Außerörtlich gelegene landwirtschaftliche Grundstücksflächen der Fruchtbarkeitskategorie III, IV und V können nunmehr dual, d.h. gleichzeitig für landwirtschaftliche Zwecke und für die Errichtung von Anlagen zur Erzeugung von Energie aus erneuerbaren Quellen, genutzt werden. Ausgenommen sind allerdings Ackerflächen, für die das duale System verboten ist.

Demnach können Investoren kleinere Flächen aus dem landwirtschaftlichen Kreislauf entfernen und der Errichtung von Energieerzeugungsanlagen widmen, was zu niedrigeren Gebühren führen wird, und die restliche Grundstücksfläche für landwirtschaftliche Tätigkeiten nutzen.
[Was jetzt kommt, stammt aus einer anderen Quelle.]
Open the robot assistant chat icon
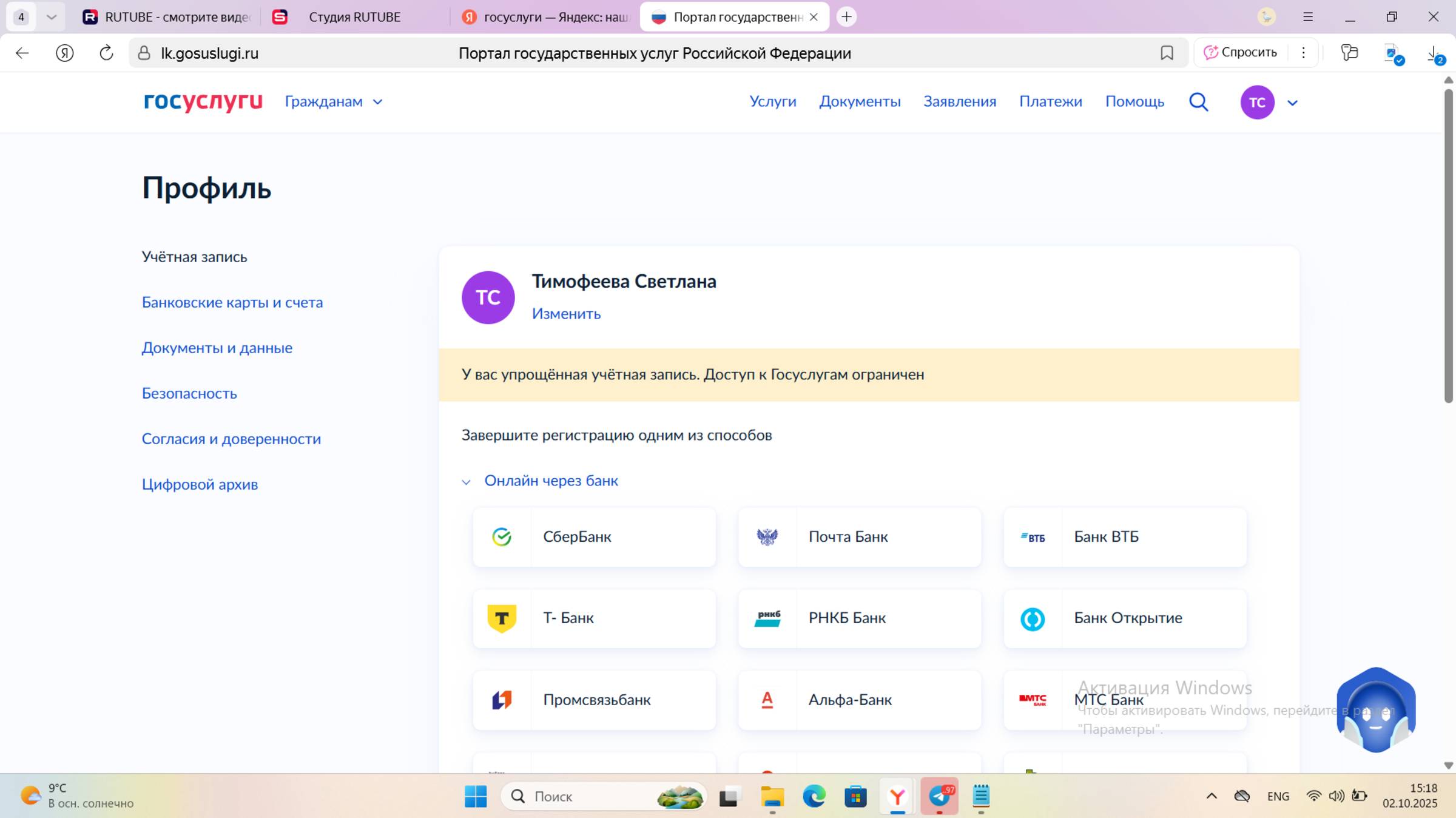This screenshot has height=818, width=1456. [1375, 710]
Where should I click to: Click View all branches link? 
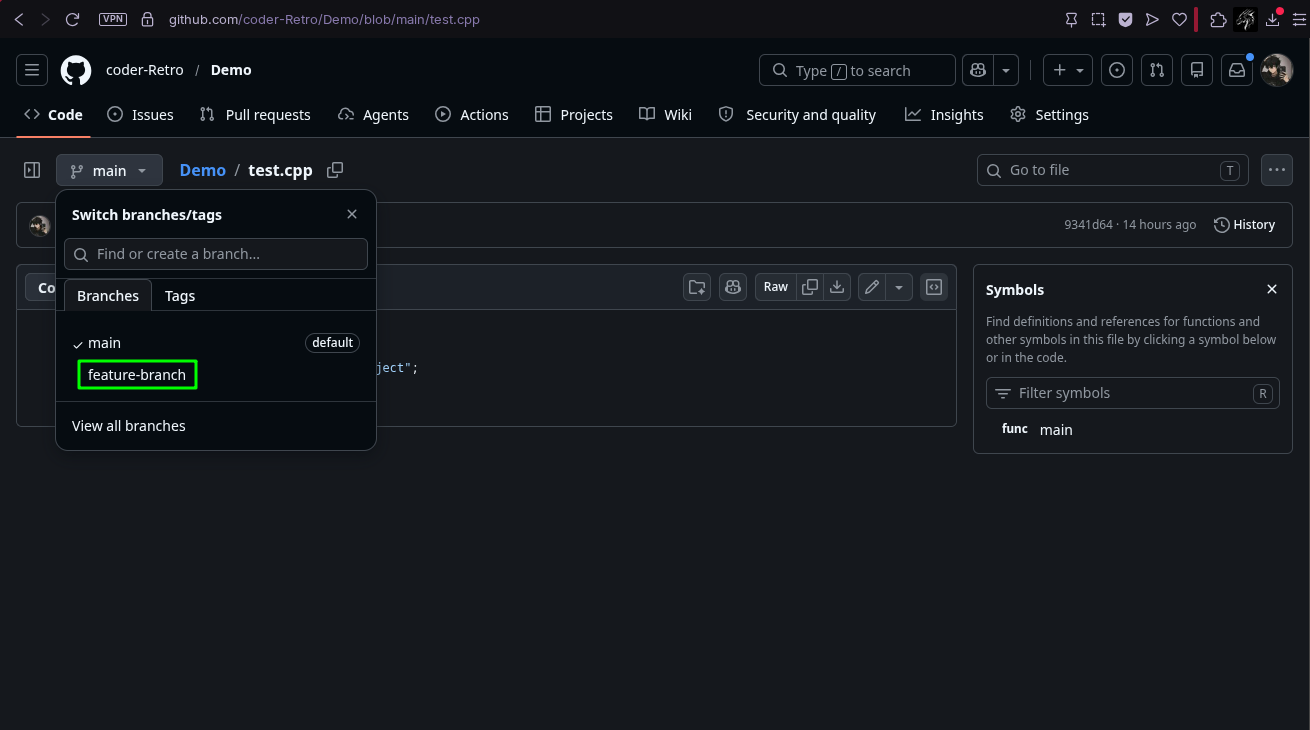click(129, 426)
Die Zahlung der Gebühr für die ganze oder teilweise Entfernung der Grundstücke aus dem landwirtschaftlichen Kreislauf soll demnach nicht mehr in der Anfangsphase eines erneuerbaren Energieprojektes (bei der Genehmigung eines Gebietsbebauungsplanes), sondern in einer späteren Etappe – vor Erhalt der Baugenehmigung, d.h. nach der Bestätigung der Machbarkeit des Projektes, erfolgen.
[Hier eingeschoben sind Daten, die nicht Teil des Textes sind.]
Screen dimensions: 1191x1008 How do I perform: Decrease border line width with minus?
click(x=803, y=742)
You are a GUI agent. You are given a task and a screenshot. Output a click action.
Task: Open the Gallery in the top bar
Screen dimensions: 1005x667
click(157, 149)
Die Errichtung von Energieanlagen auf Wiesenflächen wurde ebenfalls erleichtert, da vor dem Hintergrund, dass nicht das gesamte Grundstück aus dem landwirtschaftlichen Kreislauf zu entfernen ist, eine kleinere Wiesenfläche als Ersatz zurückzugewinnen ist. Bisher konnten Wiesenflächen nur dann aus dem landwirtschaftlichen Kreislauf entfernt werden, wenn eine woanders gelegene, gleich große Wiesenfläche zurückgewonnen wurde. Dies bewirkte in der Vergangenheit große Hindernisse für Projekte.

Bestehende Unklarheiten

Die Genehmigung eines Gebietsbebauungsplanes (PUZ) vor der Beantragung einer Baugenehmigung diente zugleich zwei Zwecken: Zum einen der Überführung eines Grundstückes aus dem außerörtlichen in den innerörtlichen Bereich und zum anderen der Festlegung der für das betreffende Grundstück anwendbaren baurechtlichen und städtebaurechtlichen Parameter, die für die Baugenehmigung für ein bestimmtes Projekt zu erfüllen sind.

Die Genehmigung eines Gebietsbebauungsplanes entfällt nun für den ersten Zweck, es stellt sich jedoch weiterhin die Frage, ob diese zum zweiten Zweck weiterhin erforderlich sein wird, denn gemäß geltender Gesetzgebung kann eine Baugenehmigung nur dann ausgestellt werden, wenn im Voraus hierfür eine städtebaurechtliche Dokumentation genehmigt worden ist. Die Anwendungsnormen zum Änderungsgesetz werden diese Frage beantworten müssen, da es für Grundstücke im Außenbereich keine entsprechenden städtebaurechtlichen Regelungen gibt.

Fazit

Trotz der noch bestehenden Unklarheit in Bezug auf die Erforderlichkeit eines Gebietsbebauungsplanes (eventuell in einer späteren Etappe) stellt das Änderungsgesetz einen massiven Schritt vorwärts dar.

Für die Entwicklung von Projekten zur Erzeugung von erneuerbarer Energie, die Umsetzung von Investitionen zur Produktion von Bioflüssigkeiten, die Konsolidierung der Elektroinfrastruktur für  private Energieerzeugungsprojekte (i.e. Umspannwerke, Speicherkapazitäten) bedeutet es eine erhebliche Erleichterung und Beschleunigung.